Todos esses elementos, singularizados pela estrutura cognitiva do africano de organizar a vida e a produção revelam princípios organizadores de suas sociedades. São eles: princípio da diversidade, da integração, da harmonia com a natureza, princípio da senioridade – ligado à ancestralidade -, o princípio da complementaridade, da polaridade do mundo em energias destrutivas e construtivas, e o princípio comunitário, tendo o comunitário como estância maior do bem-estar social.

Como veremos, a identidade da população negro-africana é tributária da manutenção de sua tradição e forma cultural, posto que todos os elementos e princípios da cosmovisão africana são tributários da tradição destes povos.
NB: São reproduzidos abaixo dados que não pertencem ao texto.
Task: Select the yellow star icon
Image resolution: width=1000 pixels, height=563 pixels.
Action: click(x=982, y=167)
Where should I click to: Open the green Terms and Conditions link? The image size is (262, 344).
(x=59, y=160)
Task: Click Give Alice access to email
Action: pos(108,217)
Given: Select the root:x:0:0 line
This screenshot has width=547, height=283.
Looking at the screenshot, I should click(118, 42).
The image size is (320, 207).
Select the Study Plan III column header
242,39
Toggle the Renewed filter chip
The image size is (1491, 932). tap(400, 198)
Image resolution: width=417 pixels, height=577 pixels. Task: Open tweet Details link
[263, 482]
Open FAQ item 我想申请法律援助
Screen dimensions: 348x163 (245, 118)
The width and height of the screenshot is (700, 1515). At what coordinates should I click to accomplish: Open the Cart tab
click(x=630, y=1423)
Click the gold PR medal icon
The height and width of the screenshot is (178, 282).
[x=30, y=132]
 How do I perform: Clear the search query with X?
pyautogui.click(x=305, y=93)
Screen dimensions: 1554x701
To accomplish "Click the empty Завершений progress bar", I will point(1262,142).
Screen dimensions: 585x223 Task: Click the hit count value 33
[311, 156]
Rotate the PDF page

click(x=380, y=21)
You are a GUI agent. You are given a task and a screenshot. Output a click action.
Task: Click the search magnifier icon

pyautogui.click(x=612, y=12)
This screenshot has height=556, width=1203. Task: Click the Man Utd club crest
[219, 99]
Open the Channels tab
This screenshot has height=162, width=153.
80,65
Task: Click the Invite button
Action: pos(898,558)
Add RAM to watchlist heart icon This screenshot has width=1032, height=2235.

Como foi analisado anteriormente, o passado é o ponto de referência na organização da vida e da produção dessas sociedades. E, no passado, a grande referência são os antepassados, os ancestrais – patronos e fundadores da tradição africana.

Com o processo de escravização promovido pela Europa os filhos da África viram-se obrigados a reestruturarem sua cultura e tradição em várias partes do mundo. No Brasil, a partir - e, sobretudo -, das organizações religiosas, os negros africanos e seus descendentes recomporam as estruturas e princípios tributários de uma cosmovisão de matriz africana e, em solo brasileiro, reconstituiram seu universo cultural-religioso preservando, não sem rupturas e alterações, os princípios fundamentais de sua tradição, fonte suprema de sua identidade cultural.